▶ _Prompt_:
After finding the line containing "1026x530 pixels." below, please output that line and each following one through the line containing "Open the patient", exactly as written.

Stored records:
****

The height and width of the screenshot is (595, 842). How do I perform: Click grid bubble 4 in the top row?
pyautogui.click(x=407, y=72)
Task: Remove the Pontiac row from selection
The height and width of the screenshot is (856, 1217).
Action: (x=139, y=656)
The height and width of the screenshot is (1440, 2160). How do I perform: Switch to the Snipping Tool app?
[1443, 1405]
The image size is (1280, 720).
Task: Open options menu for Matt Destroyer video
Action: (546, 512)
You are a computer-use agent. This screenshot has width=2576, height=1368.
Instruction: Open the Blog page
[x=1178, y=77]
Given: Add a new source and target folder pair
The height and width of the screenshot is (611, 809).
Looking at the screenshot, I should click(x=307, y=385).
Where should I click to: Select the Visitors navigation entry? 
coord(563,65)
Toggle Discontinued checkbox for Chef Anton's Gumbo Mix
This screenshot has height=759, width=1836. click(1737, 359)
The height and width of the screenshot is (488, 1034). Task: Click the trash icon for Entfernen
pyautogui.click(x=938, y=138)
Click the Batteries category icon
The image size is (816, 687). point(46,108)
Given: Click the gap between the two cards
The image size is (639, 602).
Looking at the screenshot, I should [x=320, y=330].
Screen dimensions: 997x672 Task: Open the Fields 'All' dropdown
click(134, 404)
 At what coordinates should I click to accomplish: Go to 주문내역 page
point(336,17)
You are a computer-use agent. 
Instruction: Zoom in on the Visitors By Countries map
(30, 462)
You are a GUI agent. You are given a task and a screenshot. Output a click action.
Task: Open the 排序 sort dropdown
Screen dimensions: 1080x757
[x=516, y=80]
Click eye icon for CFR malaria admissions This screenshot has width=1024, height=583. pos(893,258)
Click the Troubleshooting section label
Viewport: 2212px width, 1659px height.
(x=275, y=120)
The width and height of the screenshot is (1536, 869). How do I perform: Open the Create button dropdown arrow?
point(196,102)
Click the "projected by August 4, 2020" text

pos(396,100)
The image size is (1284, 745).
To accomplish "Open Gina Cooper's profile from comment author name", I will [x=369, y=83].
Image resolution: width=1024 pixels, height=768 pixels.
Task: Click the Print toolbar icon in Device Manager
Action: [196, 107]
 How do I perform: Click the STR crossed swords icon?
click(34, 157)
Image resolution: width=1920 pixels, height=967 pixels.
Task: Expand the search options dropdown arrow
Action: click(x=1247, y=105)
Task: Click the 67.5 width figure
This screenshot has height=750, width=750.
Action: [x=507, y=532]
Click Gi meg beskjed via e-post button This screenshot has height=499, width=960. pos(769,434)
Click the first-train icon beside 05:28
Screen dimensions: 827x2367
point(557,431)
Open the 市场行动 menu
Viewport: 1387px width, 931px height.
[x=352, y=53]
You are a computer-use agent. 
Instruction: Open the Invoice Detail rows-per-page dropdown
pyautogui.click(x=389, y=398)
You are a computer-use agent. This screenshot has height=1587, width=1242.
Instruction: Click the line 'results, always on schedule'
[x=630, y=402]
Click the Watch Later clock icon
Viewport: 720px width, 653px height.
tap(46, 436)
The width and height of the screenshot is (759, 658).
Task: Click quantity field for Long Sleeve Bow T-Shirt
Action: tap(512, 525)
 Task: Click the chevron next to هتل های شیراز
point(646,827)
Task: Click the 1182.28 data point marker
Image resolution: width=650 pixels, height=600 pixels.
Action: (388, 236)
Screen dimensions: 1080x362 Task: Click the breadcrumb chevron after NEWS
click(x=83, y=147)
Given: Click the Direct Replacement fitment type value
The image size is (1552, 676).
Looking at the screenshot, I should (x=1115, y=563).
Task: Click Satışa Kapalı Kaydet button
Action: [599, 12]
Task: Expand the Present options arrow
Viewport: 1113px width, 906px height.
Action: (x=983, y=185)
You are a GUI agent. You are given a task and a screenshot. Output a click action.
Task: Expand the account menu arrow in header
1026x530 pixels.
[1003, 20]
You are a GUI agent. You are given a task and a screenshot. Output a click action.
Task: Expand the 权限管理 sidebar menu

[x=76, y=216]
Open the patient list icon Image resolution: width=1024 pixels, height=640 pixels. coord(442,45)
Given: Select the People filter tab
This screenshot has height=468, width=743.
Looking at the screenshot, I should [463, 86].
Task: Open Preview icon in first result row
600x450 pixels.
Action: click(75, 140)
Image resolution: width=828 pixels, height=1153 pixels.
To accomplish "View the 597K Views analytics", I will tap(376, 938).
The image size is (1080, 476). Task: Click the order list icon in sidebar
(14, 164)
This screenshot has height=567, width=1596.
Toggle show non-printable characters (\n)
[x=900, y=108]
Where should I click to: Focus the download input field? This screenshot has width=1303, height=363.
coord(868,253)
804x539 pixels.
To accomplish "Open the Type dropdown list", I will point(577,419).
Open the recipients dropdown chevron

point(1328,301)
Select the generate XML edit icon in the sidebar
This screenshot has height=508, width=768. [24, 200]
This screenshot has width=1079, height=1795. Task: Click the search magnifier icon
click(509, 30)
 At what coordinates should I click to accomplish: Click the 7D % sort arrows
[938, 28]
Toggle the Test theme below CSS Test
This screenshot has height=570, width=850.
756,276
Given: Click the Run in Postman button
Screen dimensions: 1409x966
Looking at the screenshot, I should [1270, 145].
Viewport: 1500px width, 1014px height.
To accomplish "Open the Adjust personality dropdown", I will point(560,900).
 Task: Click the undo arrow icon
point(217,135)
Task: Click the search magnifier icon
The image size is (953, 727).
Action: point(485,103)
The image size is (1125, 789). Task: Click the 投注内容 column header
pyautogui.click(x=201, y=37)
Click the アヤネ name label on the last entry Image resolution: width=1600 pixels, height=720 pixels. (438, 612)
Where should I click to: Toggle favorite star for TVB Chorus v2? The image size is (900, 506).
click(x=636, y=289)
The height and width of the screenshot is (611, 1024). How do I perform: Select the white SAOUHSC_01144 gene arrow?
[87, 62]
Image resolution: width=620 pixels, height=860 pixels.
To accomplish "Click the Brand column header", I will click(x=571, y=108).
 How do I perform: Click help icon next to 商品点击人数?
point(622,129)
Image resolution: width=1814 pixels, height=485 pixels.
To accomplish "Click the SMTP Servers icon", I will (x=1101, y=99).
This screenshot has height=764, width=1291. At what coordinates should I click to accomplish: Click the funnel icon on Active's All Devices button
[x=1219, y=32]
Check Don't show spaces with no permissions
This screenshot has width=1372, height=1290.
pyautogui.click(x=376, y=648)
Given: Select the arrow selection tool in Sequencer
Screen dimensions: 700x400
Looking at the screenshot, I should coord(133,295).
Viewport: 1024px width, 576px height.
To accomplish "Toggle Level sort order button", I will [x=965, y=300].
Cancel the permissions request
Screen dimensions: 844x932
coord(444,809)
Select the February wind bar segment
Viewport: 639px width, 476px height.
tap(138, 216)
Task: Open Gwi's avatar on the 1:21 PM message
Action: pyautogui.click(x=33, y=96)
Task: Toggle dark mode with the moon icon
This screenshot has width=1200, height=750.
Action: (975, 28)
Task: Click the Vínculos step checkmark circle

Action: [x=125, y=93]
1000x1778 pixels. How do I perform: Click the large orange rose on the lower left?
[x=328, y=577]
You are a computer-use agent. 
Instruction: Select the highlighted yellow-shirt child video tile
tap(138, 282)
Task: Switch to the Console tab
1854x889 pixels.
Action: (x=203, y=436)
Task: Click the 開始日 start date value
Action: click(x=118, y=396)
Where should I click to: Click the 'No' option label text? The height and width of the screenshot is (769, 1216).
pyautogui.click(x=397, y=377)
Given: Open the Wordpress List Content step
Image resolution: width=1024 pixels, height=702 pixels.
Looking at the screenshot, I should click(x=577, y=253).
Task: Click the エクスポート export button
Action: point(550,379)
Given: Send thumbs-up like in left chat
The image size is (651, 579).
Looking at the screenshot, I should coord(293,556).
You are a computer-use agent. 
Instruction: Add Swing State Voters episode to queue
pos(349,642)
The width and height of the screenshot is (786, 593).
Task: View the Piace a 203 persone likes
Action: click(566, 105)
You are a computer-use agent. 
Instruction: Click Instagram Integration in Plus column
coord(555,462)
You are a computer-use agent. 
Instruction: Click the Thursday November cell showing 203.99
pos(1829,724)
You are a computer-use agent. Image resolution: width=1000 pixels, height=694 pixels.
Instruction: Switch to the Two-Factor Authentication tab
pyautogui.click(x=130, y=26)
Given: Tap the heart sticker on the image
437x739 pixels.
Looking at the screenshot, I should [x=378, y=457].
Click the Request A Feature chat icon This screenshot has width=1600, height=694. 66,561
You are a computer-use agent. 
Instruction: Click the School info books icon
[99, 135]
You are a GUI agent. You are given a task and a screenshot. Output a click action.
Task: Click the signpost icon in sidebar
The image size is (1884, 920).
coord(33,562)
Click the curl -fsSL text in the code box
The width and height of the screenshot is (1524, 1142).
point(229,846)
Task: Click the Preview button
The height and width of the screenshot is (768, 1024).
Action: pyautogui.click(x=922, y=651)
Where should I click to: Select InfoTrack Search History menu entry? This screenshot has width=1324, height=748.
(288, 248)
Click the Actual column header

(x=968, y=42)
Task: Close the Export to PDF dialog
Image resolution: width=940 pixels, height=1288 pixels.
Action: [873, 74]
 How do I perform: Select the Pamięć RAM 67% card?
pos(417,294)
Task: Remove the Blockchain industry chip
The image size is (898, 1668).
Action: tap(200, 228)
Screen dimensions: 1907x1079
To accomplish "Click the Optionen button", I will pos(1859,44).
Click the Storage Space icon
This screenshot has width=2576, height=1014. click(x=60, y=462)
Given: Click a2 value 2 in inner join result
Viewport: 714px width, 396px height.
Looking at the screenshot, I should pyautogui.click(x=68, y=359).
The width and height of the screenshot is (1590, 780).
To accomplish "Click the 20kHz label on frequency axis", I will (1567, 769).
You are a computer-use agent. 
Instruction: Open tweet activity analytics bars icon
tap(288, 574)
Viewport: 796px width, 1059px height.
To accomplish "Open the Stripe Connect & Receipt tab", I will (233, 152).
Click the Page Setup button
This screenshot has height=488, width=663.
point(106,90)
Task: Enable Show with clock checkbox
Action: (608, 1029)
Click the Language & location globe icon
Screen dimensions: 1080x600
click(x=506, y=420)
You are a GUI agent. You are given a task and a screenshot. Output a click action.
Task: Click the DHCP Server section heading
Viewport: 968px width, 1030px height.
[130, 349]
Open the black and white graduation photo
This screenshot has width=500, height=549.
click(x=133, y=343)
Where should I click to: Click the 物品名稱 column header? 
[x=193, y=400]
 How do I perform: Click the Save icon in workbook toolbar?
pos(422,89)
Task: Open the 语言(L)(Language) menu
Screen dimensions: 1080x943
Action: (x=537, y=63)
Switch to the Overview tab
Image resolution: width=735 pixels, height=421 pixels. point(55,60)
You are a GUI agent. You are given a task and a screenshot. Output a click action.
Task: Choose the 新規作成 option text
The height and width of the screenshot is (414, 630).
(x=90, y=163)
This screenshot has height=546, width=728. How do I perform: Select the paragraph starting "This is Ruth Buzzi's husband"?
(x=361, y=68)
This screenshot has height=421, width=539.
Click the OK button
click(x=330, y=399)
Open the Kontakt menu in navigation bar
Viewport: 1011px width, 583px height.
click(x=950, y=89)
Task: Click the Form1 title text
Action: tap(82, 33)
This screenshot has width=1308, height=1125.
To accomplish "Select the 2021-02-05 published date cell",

****

▶ _Solution to this problem_:
1026x530 pixels.
[1003, 20]
You are a GUI agent. You are given a task and a screenshot. Output a click action.
Task: Expand the 权限管理 sidebar menu

[x=76, y=216]
Open the patient list icon Image resolution: width=1024 pixels, height=640 pixels. coord(442,45)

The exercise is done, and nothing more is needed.